*** Opening DATASET ***

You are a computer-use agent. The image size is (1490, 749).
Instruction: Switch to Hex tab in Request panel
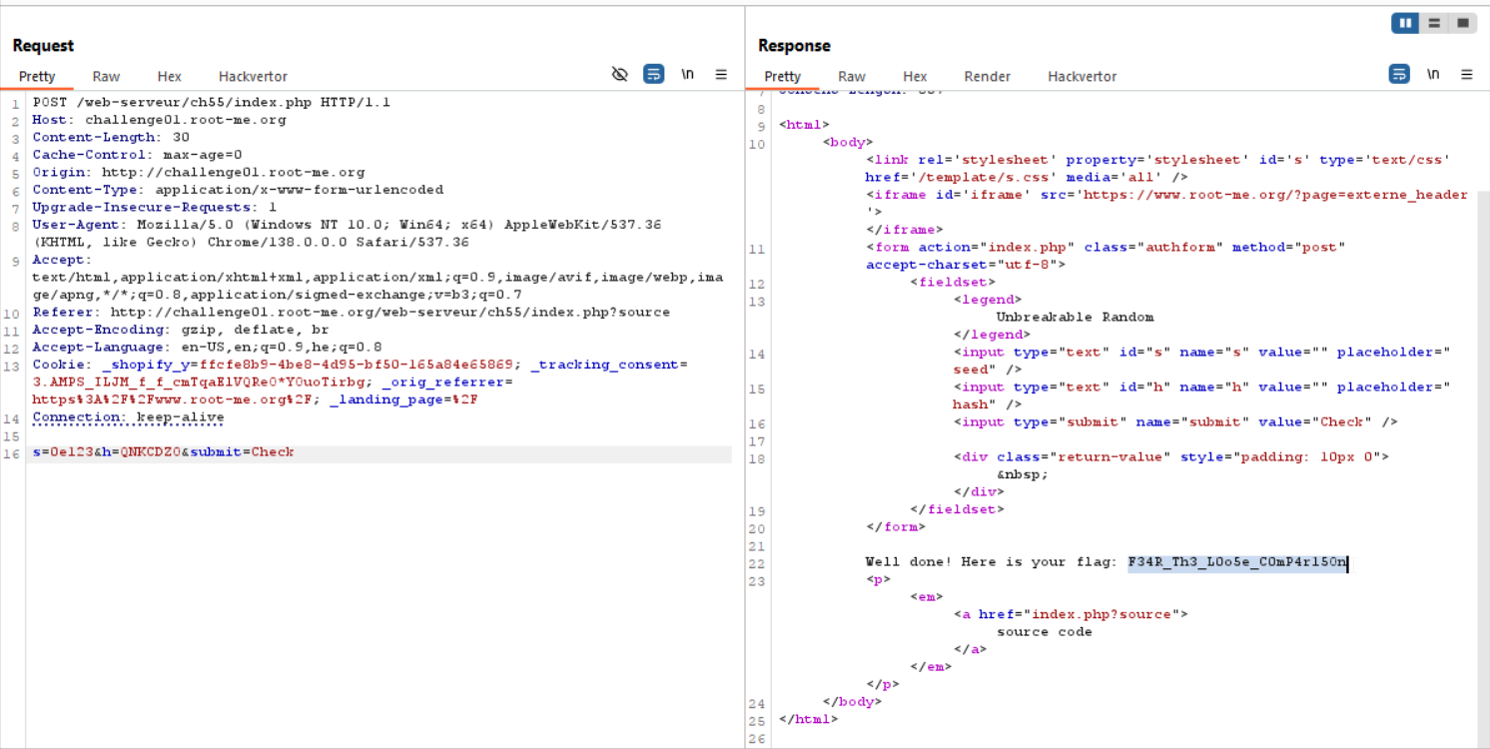(169, 76)
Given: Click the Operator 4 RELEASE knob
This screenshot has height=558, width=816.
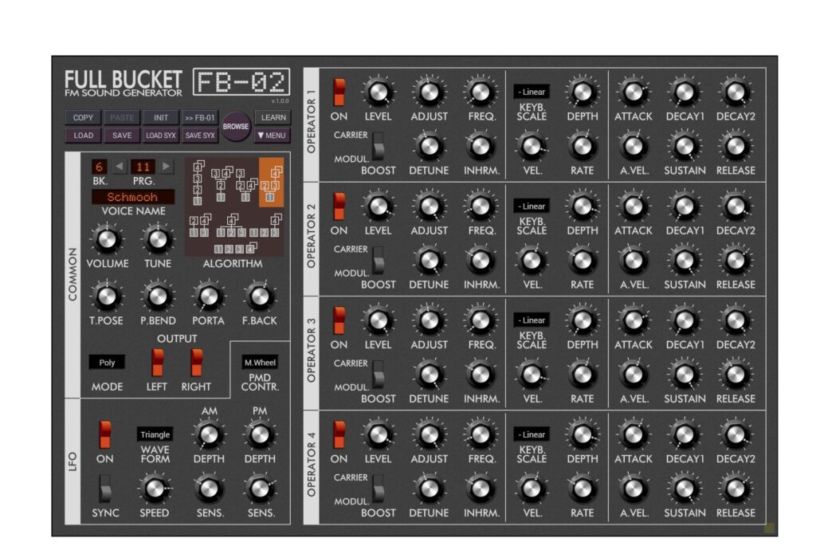Looking at the screenshot, I should (x=735, y=489).
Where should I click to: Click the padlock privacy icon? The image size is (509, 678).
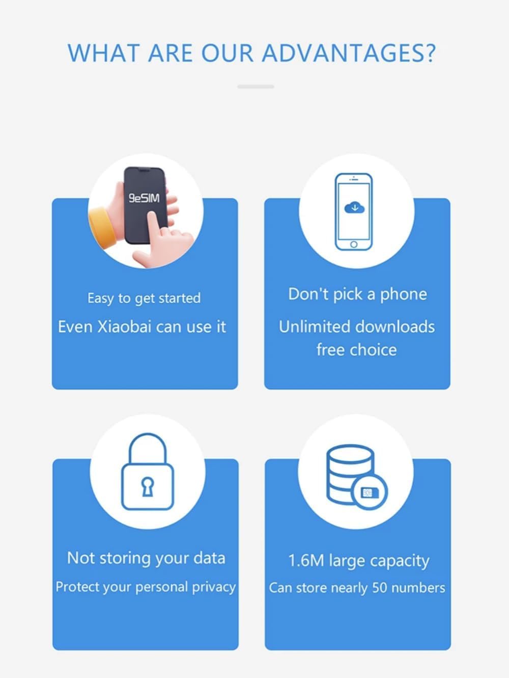[147, 471]
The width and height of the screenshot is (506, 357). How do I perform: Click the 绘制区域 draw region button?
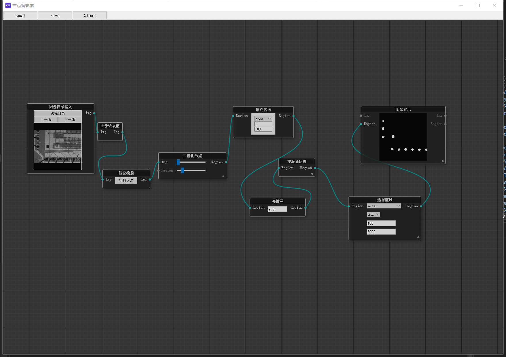[x=126, y=181]
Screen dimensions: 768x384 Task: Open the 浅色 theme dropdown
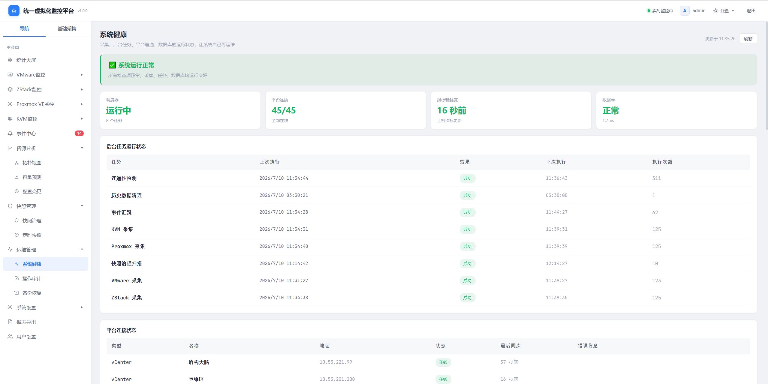coord(724,11)
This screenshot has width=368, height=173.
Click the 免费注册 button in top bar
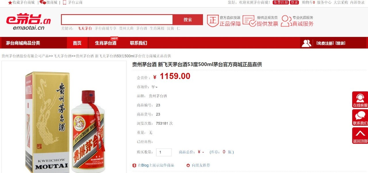[281, 2]
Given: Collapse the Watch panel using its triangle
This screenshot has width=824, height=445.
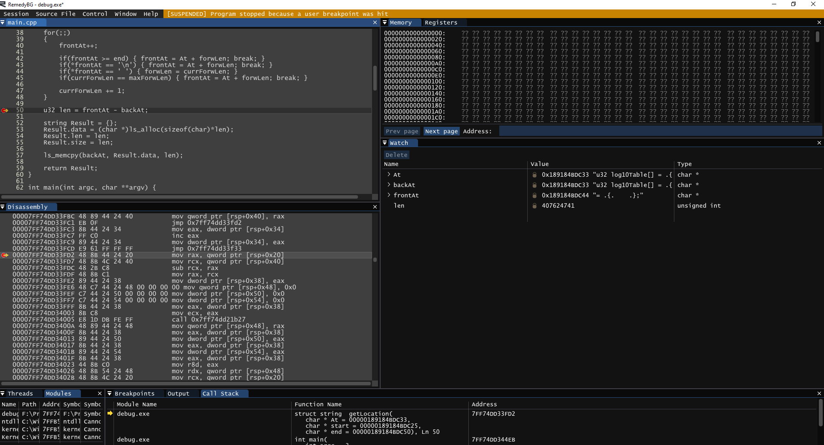Looking at the screenshot, I should tap(385, 143).
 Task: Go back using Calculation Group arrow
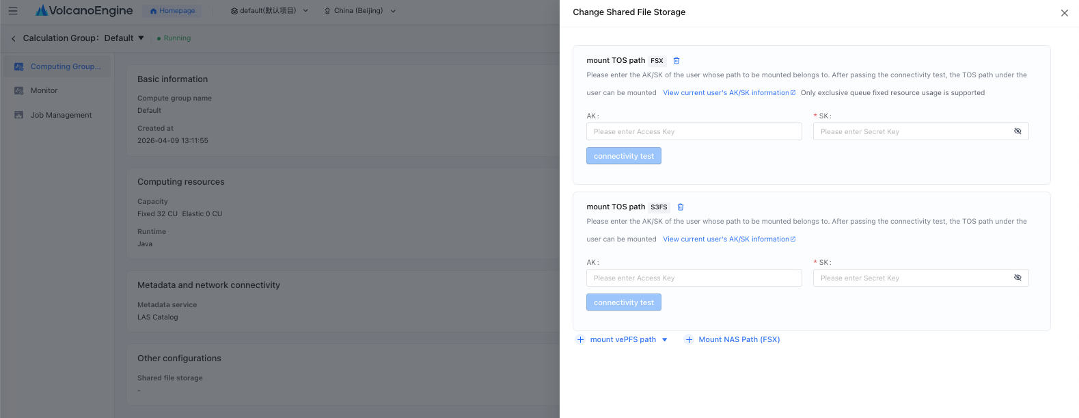pos(13,38)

*** Closing DATASET ***

Return each line above word for word. Skip the pictures.

You are a computer-use agent. The image size is (1490, 749).
Instruction: Switch to Hex tab in Request panel
(169, 76)
Given: Click the Operator 4 RELEASE knob
This screenshot has height=558, width=816.
Looking at the screenshot, I should (x=735, y=489).
Where should I click to: Click the padlock privacy icon? The image size is (509, 678).
[147, 471]
The width and height of the screenshot is (506, 357). How do I perform: Click the 绘制区域 draw region button?
[x=126, y=181]
Screen dimensions: 768x384 Task: Open the 浅色 theme dropdown
coord(724,11)
This screenshot has width=368, height=173.
Click the 免费注册 button in top bar
[281, 2]
Given: Collapse the Watch panel using its triangle
This screenshot has width=824, height=445.
Looking at the screenshot, I should tap(385, 143).
 Task: Go back using Calculation Group arrow
pos(13,38)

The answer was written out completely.